Application Process & Interviews at Boeing Defence Australia

Please describe the interview process and assessments.

Overall the interview process is quite standard. Submit your application, wait for a response, do the interview.
Graduate, Brisbane
Interview was pretty straightforward, just asked some questions by my to-be managers and someone from HR.
Graduate, Brisbane
Submit resume on to the company website, got interviewed and offer made a few weeks after
Graduate, Brisbane, QLD
Detailed interview, broad range of questions both technical and psychological
Graduate, Brisbane

What questions were you asked in your interviews?

What have you done in the past? What do you know about x technology? What sort of environment do you like to work in? And the most HR-ey question ever: What does diversity mean to you?
Graduate, Brisbane
Level of technical skill, technical questions on background knowledge in computer science engineering (e.g. concurrency, deadlocks, redundancy in systems), HR questions such as safety, diversity in the workplace, salary expectation
Graduate, Brisbane, QLD
Some technical questions specific to the role, some culture questions about personality, work style, some HR questions about communication etc.
Midlevel, Brisbane
A split between technical and behavioural questions. 2/3 technical, 1/3 behavioural. "What does diversity mean to you?" "How have you handled interacting with difficult team members in the past?"
Graduate, Brisbane

Do you have any specific tips and advice for candidates applying to your company? How would you recommend they best prepare?

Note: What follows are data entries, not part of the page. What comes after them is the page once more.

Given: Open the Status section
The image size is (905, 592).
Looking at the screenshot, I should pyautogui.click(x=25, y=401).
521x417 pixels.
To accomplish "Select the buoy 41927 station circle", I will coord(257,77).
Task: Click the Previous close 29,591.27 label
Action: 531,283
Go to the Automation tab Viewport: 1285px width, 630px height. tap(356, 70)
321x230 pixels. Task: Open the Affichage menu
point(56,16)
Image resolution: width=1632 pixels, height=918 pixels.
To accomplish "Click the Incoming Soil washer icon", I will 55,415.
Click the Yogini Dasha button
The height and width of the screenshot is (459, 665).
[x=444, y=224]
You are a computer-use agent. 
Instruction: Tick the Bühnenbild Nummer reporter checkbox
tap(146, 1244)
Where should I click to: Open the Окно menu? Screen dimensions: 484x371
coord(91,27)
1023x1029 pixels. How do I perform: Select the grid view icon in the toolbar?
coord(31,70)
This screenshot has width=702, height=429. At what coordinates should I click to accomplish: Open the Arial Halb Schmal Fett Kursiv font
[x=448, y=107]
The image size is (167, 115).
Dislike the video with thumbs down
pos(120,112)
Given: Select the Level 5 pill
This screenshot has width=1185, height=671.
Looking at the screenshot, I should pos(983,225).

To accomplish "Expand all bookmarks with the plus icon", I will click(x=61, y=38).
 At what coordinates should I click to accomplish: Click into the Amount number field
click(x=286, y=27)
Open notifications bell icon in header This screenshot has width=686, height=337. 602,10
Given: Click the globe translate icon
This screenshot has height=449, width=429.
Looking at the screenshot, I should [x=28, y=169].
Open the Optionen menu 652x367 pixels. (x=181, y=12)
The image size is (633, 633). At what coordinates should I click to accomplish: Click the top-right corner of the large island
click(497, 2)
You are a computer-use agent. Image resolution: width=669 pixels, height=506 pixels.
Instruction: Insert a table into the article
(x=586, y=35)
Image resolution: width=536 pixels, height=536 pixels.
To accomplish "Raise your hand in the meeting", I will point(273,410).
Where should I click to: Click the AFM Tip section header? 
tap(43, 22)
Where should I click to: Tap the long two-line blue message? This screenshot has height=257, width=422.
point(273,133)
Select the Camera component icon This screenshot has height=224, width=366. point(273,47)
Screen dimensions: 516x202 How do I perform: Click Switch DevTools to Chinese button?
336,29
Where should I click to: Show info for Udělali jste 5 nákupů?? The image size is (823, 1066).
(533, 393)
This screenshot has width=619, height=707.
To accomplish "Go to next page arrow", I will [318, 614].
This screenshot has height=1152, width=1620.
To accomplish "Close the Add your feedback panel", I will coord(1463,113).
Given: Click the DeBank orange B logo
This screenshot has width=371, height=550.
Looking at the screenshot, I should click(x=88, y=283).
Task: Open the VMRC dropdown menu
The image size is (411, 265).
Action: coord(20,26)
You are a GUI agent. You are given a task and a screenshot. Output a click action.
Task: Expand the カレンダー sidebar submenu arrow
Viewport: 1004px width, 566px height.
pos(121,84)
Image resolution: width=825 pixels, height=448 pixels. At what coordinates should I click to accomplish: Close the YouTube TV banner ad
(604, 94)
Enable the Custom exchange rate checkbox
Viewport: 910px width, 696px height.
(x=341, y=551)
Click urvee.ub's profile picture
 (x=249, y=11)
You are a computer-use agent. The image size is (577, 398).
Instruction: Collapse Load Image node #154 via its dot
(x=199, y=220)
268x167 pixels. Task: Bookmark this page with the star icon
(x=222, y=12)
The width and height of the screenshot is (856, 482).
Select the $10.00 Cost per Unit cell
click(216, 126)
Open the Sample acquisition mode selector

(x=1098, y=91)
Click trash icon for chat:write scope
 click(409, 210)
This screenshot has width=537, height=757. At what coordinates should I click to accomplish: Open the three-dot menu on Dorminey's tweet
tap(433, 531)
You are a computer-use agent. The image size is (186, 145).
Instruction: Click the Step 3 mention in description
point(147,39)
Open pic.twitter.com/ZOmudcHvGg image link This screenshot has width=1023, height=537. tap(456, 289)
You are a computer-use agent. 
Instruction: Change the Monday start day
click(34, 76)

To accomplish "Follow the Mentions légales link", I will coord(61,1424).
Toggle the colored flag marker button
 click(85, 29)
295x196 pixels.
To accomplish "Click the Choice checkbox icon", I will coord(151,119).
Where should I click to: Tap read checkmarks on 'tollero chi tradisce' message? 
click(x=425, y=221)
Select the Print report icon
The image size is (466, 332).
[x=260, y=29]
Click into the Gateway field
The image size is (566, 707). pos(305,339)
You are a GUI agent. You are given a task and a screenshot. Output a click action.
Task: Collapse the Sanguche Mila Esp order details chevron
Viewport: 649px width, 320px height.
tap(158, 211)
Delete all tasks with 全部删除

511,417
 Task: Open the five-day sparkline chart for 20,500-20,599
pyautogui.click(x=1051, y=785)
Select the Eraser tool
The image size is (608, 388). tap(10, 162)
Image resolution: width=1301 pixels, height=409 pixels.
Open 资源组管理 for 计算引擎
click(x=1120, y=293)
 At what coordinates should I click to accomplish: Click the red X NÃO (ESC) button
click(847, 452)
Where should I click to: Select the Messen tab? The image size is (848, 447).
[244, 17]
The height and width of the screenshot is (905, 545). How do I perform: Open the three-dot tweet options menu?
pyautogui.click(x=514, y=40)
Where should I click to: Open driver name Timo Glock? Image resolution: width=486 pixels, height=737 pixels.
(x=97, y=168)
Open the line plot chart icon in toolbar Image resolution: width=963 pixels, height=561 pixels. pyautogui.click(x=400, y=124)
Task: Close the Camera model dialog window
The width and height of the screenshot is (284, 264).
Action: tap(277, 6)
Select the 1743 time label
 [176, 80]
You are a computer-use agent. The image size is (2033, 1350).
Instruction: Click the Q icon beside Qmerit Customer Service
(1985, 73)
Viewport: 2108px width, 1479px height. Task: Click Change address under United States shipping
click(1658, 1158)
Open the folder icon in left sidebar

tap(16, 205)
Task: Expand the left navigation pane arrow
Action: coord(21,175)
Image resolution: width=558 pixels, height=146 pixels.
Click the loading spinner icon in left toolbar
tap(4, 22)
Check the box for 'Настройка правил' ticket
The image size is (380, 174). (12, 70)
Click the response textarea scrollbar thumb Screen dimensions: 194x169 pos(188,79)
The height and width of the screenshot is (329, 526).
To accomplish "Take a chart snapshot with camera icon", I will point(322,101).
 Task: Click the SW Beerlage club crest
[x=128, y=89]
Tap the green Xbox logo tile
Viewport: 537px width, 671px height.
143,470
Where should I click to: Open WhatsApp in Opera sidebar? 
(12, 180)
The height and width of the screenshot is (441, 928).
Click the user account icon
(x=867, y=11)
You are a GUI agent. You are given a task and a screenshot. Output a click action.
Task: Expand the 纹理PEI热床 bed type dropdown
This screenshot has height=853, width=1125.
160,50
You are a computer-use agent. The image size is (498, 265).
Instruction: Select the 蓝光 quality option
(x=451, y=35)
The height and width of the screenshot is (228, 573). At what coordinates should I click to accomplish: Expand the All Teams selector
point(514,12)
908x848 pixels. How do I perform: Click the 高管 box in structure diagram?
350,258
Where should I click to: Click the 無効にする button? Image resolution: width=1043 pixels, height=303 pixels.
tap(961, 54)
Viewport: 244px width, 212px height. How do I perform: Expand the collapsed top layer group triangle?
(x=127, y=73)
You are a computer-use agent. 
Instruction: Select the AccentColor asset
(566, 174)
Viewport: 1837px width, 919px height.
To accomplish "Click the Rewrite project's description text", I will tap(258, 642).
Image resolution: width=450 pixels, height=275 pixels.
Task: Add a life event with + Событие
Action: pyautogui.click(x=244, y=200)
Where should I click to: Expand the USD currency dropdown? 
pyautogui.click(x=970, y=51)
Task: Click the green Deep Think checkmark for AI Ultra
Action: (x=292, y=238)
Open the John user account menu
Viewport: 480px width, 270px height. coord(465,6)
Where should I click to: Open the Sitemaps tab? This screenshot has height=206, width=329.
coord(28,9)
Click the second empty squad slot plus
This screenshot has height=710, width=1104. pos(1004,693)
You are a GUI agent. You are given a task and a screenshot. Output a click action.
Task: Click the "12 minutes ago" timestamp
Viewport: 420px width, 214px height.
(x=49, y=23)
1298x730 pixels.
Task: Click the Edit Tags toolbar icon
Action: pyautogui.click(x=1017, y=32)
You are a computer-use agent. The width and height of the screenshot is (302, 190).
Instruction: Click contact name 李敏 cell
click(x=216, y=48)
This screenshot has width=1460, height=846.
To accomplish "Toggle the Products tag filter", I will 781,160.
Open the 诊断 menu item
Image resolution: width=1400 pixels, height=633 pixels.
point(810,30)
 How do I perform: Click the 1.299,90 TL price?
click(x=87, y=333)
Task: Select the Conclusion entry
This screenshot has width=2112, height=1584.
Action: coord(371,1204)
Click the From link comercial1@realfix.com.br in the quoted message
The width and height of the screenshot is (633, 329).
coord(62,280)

- Research the company its self: How is it structured; what decisions does it have; when was it founded. - Think about why you would fit in with the company: does it have key values that align somewhat with your personal values - Learn about the industry
Midlevel, Brisbane
Your GPA is not the almighty decision-maker when it comes to the real-world. Your ability to adapt, learn and fit into a team is what really counts. A strong work-ethic goes much further than a good GPA. Just because Boeing is a large global enterprise, does not mean that the people interviewing you are any different to those that sit next to you on the bus. Relax, take your time, and if you're really nervous... Tell them, it's always a good ice breaker for me. I would also recommend putting in your resume even if you aren't confident you're good enough. There is a great culture of personal and professional development at Boeing.
Graduate, Brisbane
Be yourself at the interview, and be good at what you do enough so that it shows without you trying. P's get degrees but not jobs.
Graduate, Brisbane
Understand the role that you are after and how this fits in with your career aspirations. Exercise technical skills to answer technical questions, sell your professional experience and how this best relates to the job at hand
Graduate, Brisbane, QLD
Be prepared to be asked about your own interest and projects relating to your degree. Be honest, identify what interests you and understand why you applied for the role.
Graduate, Brisbane
1) Don't stress. Think of the interview as more of a conversation than an exam. It's hard for people to get a read on you as a person if you're too nervous. 2) It’s okay to not remember everything perfectly off the top of your head. If you're suitable for the job, then you might get it. If you aren't suitable, then you wouldn't have enjoyed it anyway. 3) Read "How to Crack the Coding Interview". EVEN IF YOU ARE NOT A PROGRAMMER. It's short. Most of the book is practice questions; and the tips in there are very useful for considering what the interviewers are thinking. 4) Find some friends and do some practice interviews. I was part of a 4 person group who met every week to practice interviewing each other before I got hired here. It's a little awkward or embarrassing perhaps, but it gives you a real chance to identify where you are lacking, and to work on it BEFORE you have a real interview.